Teen birthrates are at an all-time low, but unintended pregnancies among young women are still a serious problem that disproportionately affects low-income families. A new study in The Lancet suggests that more training for healthcare providers could improve contraceptive use for these women.
Cynthia Harper, a professor at the Bixby Center for Reproductive Health at UC San Francisco, working with colleagues from Planned Parenthood and Columbia University, examined the effect of teaching healthcare providers at family planning and abortion clinics about current options for long acting reversible contraceptives (LARCs) like IUDs and progestin implants. Harper and her colleagues reasoned that if more healthcare providers knew about new types of LARCs, they could offer more choice to the at-risk women in their clinics.
Clinics in the study were randomly divided into two groups: half of the clinics got training specific to LARC use and insertion, the other half continued to recommend condoms and hormonal contraceptive methods. Women visiting the clinics were given the option to join the study; in total, 1500 women between the ages of 18 and 25 signed up, all of whom said they wanted to avoid getting pregnant.
Women joining the study were asked what type of contraception they had used over the previous three months. The following chart visualises their responses:
These results aren’t really surprising: Most young women in the United States don’t use LARCs, because in the US, LARCs are usually first offered to married women, after they have had children. They also show that even when young women are using hormonal or barrier methods, they may sometimes have unprotected sex.
After their initial appointment, the women were surveyed to find out what types of contraceptive they’d learned about at the clinic, and whether or not they’d decided to try a LARC.
The study found that if clinicians are trained in the use of LARCs, they’re more likely to tell their patients that the option exists. If young women know about LARCs, they’re more likely to use them to prevent pregnancy.

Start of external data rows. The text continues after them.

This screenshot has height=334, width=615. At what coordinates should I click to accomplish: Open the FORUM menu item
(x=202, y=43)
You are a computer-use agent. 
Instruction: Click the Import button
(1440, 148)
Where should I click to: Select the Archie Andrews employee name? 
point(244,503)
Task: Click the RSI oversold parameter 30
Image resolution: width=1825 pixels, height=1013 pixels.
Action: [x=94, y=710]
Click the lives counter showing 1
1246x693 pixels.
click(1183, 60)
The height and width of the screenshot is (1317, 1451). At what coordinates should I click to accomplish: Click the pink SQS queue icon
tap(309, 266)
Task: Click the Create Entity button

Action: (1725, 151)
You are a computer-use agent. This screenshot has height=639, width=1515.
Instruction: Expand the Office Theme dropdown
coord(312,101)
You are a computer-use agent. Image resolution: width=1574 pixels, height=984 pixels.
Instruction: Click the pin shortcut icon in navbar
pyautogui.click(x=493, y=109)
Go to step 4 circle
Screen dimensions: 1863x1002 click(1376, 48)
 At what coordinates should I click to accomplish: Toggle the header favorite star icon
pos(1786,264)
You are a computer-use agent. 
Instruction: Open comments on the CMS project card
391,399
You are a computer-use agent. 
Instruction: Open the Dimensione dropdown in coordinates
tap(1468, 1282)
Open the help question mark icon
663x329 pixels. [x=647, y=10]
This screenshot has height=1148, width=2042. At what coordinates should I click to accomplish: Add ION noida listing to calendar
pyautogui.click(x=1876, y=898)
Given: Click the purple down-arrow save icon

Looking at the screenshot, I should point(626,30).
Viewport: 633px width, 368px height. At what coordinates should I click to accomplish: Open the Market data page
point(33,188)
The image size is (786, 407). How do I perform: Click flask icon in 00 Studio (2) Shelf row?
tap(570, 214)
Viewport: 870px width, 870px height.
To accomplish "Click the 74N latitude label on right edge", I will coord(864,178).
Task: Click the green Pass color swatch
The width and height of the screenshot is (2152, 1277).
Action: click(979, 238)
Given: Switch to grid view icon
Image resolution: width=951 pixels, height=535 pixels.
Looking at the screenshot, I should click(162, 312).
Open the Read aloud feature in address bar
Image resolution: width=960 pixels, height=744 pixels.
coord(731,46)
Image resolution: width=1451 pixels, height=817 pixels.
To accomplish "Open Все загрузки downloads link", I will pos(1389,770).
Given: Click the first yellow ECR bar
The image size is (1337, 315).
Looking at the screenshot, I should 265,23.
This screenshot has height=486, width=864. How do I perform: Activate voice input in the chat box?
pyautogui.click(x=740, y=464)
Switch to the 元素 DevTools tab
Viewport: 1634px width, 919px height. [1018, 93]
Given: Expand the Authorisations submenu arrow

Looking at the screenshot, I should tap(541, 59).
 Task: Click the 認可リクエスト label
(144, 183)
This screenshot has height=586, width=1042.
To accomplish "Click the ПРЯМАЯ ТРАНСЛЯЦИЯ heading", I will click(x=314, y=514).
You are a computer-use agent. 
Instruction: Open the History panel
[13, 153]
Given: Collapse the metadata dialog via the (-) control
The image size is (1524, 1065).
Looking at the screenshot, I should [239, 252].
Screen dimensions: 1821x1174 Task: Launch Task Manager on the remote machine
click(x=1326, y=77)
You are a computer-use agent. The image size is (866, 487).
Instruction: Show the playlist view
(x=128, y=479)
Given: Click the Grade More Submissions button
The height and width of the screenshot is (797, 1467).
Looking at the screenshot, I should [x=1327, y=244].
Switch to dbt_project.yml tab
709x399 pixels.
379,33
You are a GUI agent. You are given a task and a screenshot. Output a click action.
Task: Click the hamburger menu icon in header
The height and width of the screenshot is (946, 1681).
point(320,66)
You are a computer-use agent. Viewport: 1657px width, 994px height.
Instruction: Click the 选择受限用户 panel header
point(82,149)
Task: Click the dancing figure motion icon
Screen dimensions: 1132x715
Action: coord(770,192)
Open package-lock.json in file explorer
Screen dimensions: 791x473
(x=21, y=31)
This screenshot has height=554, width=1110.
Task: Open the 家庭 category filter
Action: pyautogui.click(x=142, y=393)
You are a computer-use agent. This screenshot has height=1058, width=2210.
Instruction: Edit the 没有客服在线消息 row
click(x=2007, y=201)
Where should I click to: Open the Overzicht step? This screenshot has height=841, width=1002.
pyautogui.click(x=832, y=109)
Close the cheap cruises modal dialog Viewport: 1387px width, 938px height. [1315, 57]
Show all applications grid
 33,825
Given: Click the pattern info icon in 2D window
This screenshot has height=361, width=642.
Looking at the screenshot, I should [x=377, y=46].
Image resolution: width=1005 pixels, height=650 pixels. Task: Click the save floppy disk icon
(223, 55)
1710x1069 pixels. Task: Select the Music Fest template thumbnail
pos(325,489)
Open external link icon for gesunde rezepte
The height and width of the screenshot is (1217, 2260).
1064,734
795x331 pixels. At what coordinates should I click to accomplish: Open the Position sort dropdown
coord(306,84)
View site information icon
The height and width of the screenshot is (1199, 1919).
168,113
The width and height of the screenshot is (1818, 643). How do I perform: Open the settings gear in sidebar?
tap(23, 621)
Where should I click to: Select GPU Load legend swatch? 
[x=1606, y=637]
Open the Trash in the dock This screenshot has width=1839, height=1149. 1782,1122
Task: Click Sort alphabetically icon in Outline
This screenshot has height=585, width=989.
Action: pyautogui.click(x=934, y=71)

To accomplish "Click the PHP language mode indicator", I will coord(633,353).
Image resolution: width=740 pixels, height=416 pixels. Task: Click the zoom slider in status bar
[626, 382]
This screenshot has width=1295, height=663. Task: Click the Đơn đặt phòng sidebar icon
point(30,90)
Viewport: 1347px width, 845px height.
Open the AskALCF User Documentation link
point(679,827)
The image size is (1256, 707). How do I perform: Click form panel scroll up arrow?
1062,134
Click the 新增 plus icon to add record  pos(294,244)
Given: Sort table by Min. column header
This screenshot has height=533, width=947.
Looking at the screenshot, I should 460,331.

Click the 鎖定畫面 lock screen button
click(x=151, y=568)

But the study also found that when it came to reducing pregnancy rates, the place that women received contraceptive counselling mattered. Women who visited family planning clinics had fewer pregnancies over the course of the study than the women who had been recruited at abortion clinics.
The researchers believe this difference is due to the higher cost of contraceptive methods like IUDs (38% of study participants reported they had no insurance), combined with the extra steps required to get the devices.
…although women chose LARCs after abortion, fewer were able to obtain them than women attending family planning visits (44% vs 73%). Cost barriers to uptake of contraception are high in the abortion care setting in the USA… In some states, women must return to a family planning clinic to qualify for contraceptive coverage. Increased pregnancy risks are associated with an increased number of visits, and an estimated 30% of women do not return after abortion for IUD insertions.